Again, look at the numbers carefully: When Ronald Reagan took office in 1981, the total debt accumulated over two centuries was about $930 billion. In eight years Reagan nearly tripled the debt to $2.6 trillion. When George W. Bush took office 12 years later, in 2001, the debt was $5.4 trillion. By 2004 it was up to $7.4 trillion. the proportion of the debt owed to foreign banks in 2004 was 22% — most of it to the central banks of China, Japan and England (in that order). When Bush left office, he bequeathed Obama a debt of about $10.5 trillion, along with a collapsing economy that required emergency deficit spending just to stay alive. The stimulus bill signed in the final days of the Bush administration added nearly $1 trillion more. And the share of our total debt owed to foreign creditors is now up to about 30%, or $3.5 trillion. The Chinese government alone owns just under $1 trillion of our markers, though they have recently begun diversifying to other currencies and reducing their dollar holdings — which is to say, lacing up their running shoes.

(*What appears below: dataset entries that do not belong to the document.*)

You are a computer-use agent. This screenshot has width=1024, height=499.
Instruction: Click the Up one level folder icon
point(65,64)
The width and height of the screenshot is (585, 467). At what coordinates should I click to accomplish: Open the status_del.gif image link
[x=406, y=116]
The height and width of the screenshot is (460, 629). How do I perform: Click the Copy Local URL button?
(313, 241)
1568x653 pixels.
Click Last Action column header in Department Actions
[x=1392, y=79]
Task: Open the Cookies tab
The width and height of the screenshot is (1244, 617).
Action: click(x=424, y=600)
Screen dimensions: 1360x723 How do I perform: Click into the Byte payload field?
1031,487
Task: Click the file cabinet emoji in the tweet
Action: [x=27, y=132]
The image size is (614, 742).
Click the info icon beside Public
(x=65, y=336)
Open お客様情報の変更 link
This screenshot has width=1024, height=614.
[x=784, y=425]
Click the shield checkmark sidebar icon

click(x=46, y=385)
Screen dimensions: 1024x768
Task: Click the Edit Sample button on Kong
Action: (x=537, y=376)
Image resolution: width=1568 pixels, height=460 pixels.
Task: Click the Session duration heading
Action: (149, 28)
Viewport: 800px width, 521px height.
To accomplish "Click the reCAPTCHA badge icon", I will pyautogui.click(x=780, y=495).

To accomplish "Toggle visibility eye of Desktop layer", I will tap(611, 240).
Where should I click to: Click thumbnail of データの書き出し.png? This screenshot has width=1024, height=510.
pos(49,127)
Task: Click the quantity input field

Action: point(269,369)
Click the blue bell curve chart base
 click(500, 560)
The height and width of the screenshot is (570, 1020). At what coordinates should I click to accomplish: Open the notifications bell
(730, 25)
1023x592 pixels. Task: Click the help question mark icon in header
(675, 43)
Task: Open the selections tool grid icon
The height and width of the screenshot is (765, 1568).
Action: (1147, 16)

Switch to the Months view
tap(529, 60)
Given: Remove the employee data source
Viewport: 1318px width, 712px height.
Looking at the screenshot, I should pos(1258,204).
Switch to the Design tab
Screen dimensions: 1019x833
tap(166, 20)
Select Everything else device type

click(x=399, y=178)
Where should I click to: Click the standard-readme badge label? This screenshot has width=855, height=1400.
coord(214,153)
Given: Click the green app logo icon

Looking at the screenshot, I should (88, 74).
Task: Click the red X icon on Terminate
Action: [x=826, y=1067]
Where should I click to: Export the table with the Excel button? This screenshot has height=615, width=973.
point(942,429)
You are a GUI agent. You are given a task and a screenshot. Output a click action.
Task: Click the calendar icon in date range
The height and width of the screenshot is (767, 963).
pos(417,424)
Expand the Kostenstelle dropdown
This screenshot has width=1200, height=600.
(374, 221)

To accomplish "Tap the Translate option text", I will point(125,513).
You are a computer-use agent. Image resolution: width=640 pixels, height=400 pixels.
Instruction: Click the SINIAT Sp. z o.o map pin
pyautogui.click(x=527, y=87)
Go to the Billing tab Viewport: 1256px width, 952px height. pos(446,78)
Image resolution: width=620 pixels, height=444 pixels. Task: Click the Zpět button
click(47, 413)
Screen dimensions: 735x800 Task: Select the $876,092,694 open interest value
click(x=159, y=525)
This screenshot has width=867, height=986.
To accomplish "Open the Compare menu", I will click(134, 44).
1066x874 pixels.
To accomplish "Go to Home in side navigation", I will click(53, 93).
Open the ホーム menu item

Remember what happened to Britain in October 1956. The British-French-Israeli invasion of Sinai that month touched off a run on the pound. London asked Washington to buy pounds to shore them up, as it had been doing for decades. President Eisenhower, however, was livid over the Sinai campaign – he was said to be storming around the White House that month, shouting to aides that the British and company had handed Egypt to the Soviets (he wasn’t wrong) – and he refused to step in. The pound collapsed, and the rest is history – two decades of rapid British economic and diplomatic decline. History shows that it was in October 1956 that the sun finally set on the British empire.
The question now, of course, is how we dig our way out in time. Or, more precisely, how to get the Democrats and Republicans on Capitol Hill to agree on a plan. As if.